Rosemary Ranier, second from left, an assistant public defender, walks outside Baltimore City Circuit Court with her three interns from Law Links: Shakia McKinnon, far left, Amani Fields and Morneé Marshall-Bey. Ranier said she hopes they build empathy for those she defends, learning that ‘just because someone has been arrested, doesn’t mean they’ve done something wrong.’ (Maximilian Franz)

Rosemary Ranier, second from left, an assistant public defender, walks outside Baltimore City Circuit Court with her three interns from Law Links: Shakia McKinnon, far left, Amani Fields and Morneé Marshall-Bey. Ranier said she hopes they build empathy for those she defends, learning that ‘just because someone has been arrested, doesn’t mean they’ve done something wrong.’ (Maximilian Franz)

Morneé Marshall-Bey has been pushed this summer by her supervisor at the public defender’s office in Baltimore to attend trials and practice better communication skills.

But Marshall-Bey is not a law school student – she’s a rising high school senior at ACCE Academy who hopes to one day become a lawyer.

“I don’t want people to think that just because of the color of their skin that they don’t have a voice,” Marshall-Bey said.

Marshall-Bey’s internship is through Law Links, a program which has placed more than 800 rising juniors and seniors in internships at law firms, courts, nonprofits, and other law related agencies across Baltimore since 1994. Law Links is run by Maryland Youth and the Law, which changed its name from the Citizen Law Related Education Program in June.

Participants work full-time, paid internships for seven weeks over the summer.

“This program isn’t designed to create young people who want to become lawyers, but to open their minds to the myriad of legal professions,” said Shelley Brown, executive director of MYLaw.

When selecting students, Brown says MYLaw looks for motivated students with a “C” average or better, with good or improving school attendance. Once selected, the students are fitted with a few black and white business professional outfits from Ann Taylor or Jos. A. Bank provided by MYLaw through fundraisers and donations. The clothes remove the question of what is appropriate workplace attire and a possible financial burden for the student, Brown said.

“Most kids who are working with us are coming from some sort of disadvantage or are vulnerable in some respect,” Brown said. “We are sensitive to that.”

While serving alongside legal professionals, students learn much more than how to make copies.

Rosemary Ranier, an assistant public defender supervising Marshall-Key and two other Law Links participants, said she hopes her students build empathy for those she defends, learning that “just because someone has been arrested, doesn’t mean they’ve done something wrong.”

Over the course of their internship, students meet every Wednesday morning at the University of Maryland Francis King Carey School of Law, where they troubleshoot issues they might have at their workplaces and get the chance to hear guest speakers.

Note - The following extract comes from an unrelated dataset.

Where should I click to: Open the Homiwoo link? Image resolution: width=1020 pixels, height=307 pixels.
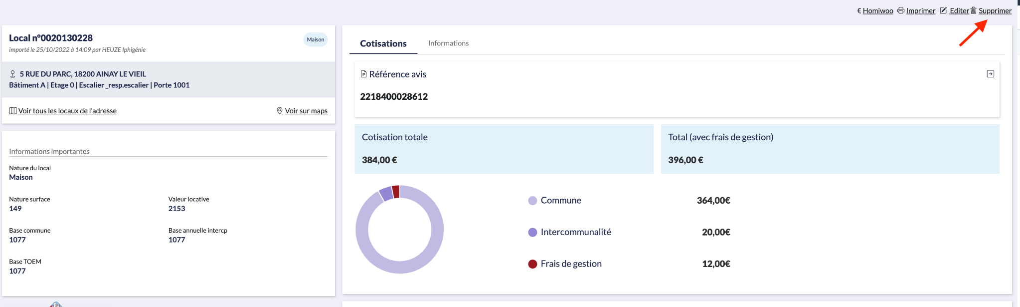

One regular guest speaker for is U.S. District Judge George L. Russell III, who also has seen firsthand how the program impacts participants.

Seven summers ago, Russell asked the students in the program if anyone hoped to become a judge. Reginald Smallwood, a rising junior, raised his hand. Russell then draped his robe over Smallwood and snapped a photo.

Smallwood later graduated from high school, earned a political science degree from Morgan State University and just wrapped up his first year at the University of Baltimore School of Law with a 4.0 GPA. He presented the photo to Russell earlier this year while interviewing for an internship with the judge. Perhaps not surprisingly, he got the job.

“If you think we do not make a difference, there is no greater proof,” Russell said.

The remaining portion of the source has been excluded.